= Unverified personal gnosis =

Belief gained through personal experience

Unverified personal gnosis (UPG), sometimes referred to as subjective personal gnosis, is said to be spiritual belief gained through personal experience or intuition that cannot be attributed to or corroborated by received tradition, professional scholarship, or direct citation in an accepted religious text. The term is used primarily within polytheist reconstructionisms and other Neopagan communities.

UPG purportedly comes about when an individual gains an understanding of a god, spirit, myth, or ritual by means of intuition or the experience of communication with a non-human entity. Such communication can take place through various forms, such as dreams, ecstatic states, and divination. Phenomenologically, it is identical to "magical consciousness" as described by Susan Greenwood (see below) and has also been referred to in anthropological literature as "extraordinary experience".

== In Western polytheism ==
Within polytheist reconstructionism, UPG is contrasted to textual knowledge, which comes from ancient texts or artifacts, or from secondary scholarship; and community knowledge, which may be received tradition, agreed-upon practice, or mutual corroboration of multiple peoples' personal gnoses. Because reconstructionists attempt to rebuild pre-Christian religious and spiritual practices based on texts, archaeology, and historical research, some practitioners find UPG to be counter to the point or excessively permissive. Others argue that because so much information about ancient practices is lost or inconclusive, it is a necessary aspect of reviving them in the modern world.

== In anthropology of religion ==
UPG aligns with what anthropologist Susan Greenwood calls "magical consciousness". In this mode, often but not always enabled by a deliberately induced trance state, a person experiences awareness of and participation with other consciousnesses.
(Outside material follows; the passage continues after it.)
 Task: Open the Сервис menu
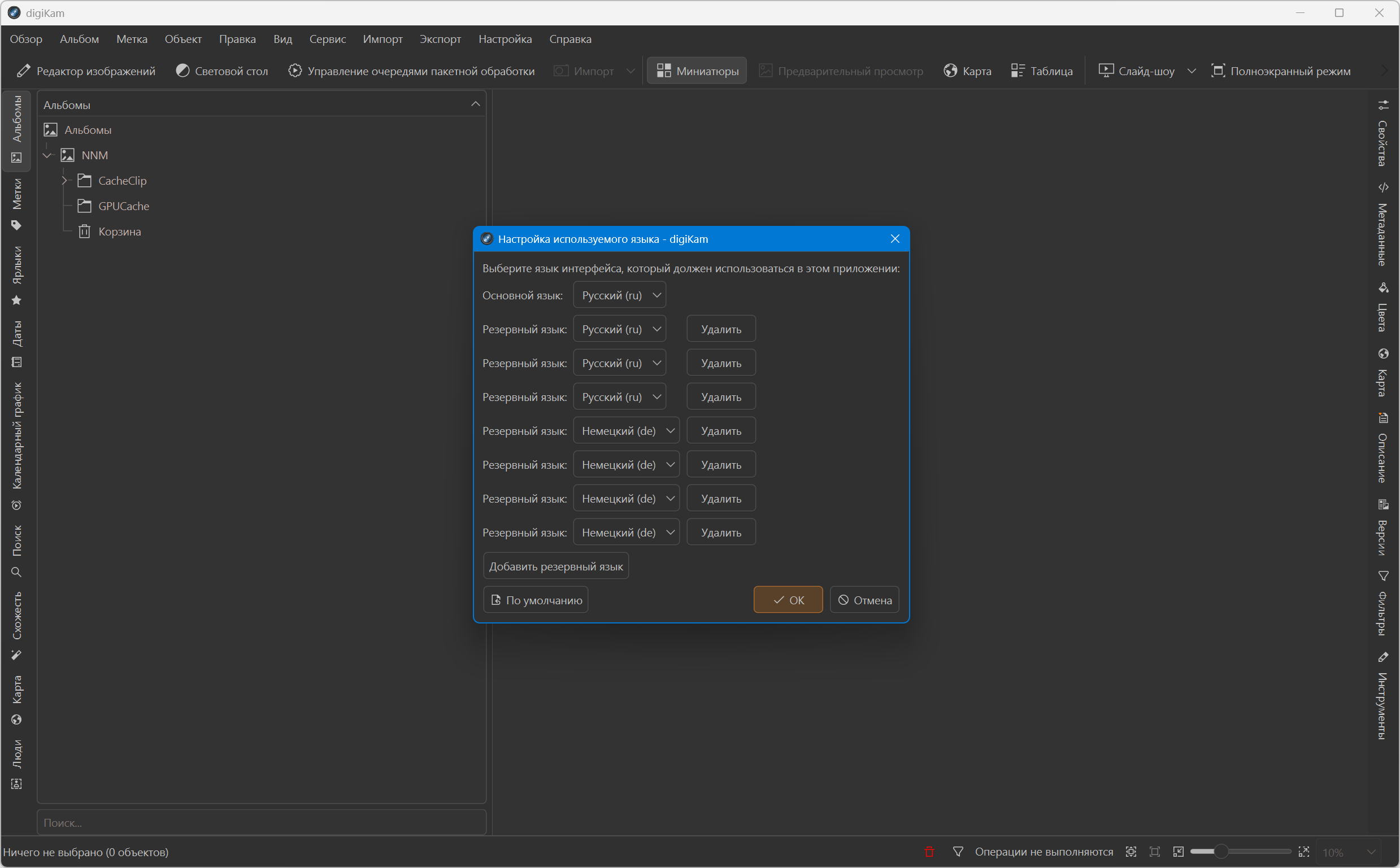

These other consciousnesses are understood in terms of the experiencer's cultural setting, often as separate beings but also as aspects of the self or larger patterns of which the self is a small part. Greenwood describes magical consciousness as other than analytical knowledge, and observes that such experiences are often not well expressed verbally. Importantly, the experiences may be involuntary—one does not necessarily consciously direct them, and may experience unexpected events or sensations. In reconstructionist communities, UPG is particular in that it is specifically delineated as "unverified"—that is, the subjectivity of the experience is highlighted, although the experience itself is not questioned.